Dann macht der Film einen radikalen Schnitt. Man befindet sich 19 Jahre später in einem Spielcasino in Reno, Nevada (USA). Nun gewinnt der Film erst so richtig an Fahrt und Drive. Der mittlerweile erwachsene Randy Daytona wird nun gespielt von Dan Fogler, den man auch schon in „Der Date Profi" (2006) in der Nebenrolle des Zack sehen konnte und der bereits im Jahr 2005 den begehrten Tony Award als bester Nebendarsteller in einem Musical („The 25th Annual Putnam County Spelling Bee") erhalten hat. Als abgehalfteter, abgeschlafter (lange, fettige Haare, unrasiert mit Bauchansatz), aber ohne Mangel an Selbstbewusstsein und Selbstüberschätzung tritt er als eine Art Tichtennis-Artist vor nahezu „grenzenlos begeistertem" Publikum täglich auf. Schließlich wird er gefeuert, nachdem er mit einer unbeabsichtigten Ballattacke jemanden aus dem Publikum zu einem Herzanfall verholfen hat. Wie in dem legendären Bruce Lee - Film "Der Mann mit der Todeskralle" wird
ein Amateuragent rekrutiert, um das FBI in den geheimen Unterschlupf des Bösewichts einzuschleusen. Da kommt es Randy gerade recht, dass Agenten des FBI seine Hilfe benötigen, um den Kriminellen Feng (brillant gespielt von Christopher Walken) zu schnappen. Ungläugig reagiert Randy auf das Angebot des FBI Agenten Ernie Rodriguez (überzeugend dargestellt von George Lopez): „The FBI needs you to take part in a top - secret mission."

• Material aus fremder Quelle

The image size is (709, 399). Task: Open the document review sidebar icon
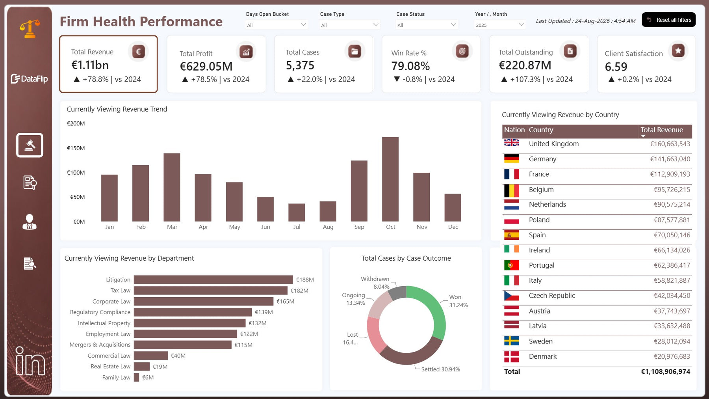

Feng ist ein Tischtennisfanatiker, der alle fünf Jahre ein großes Turnier an einem geheimen Ort veranstaltet und leider auch derjenige - wie es der Zufall so will -, der Randys Vater auf dem Gewissen hat. Für dieses Turnier sucht Feng weltweit nach den besten Tischtennisspielern und Randy ist „our ticket in" zu dieser geheimen Gesellschaft. Ungünstig nur, dass dieses besagte Turnier bereits in zwei Wochen statt findet und sich Randy nicht in seiner besten, wettkampftauglichen Verfassung befindet, was er auch gleich bei seinem ersten Testspiel (zum Brüllen komisch) gegen „The Hammer" (Patton Oswalt) unter Beweis stellt. Deshalb nimmt in auch der blinde Trainer Meister Wong (James Hong) unter seine Fittiche. Zusammen mit seiner Nichte Maggie (dargestellt von Maggie Q, Nebenrollen in „Mission Impossible III" und „Die Hard 4.0") sollen sie Randy wieder soweit in Form bringen, dass die Talenscouts von Mr. Feng auf ihn aufmerksam werden.Schließlich besiegt Randy nach einiger Zeit des harten Trainings in einem Spiel den gefürchteten „The Dragon", der, wie sich herausstellt ein kleines Mädchen ist. Dieser Sieg ist allerdings auch zugleich die Eintrittskarte zu Mr Fengs Turnier.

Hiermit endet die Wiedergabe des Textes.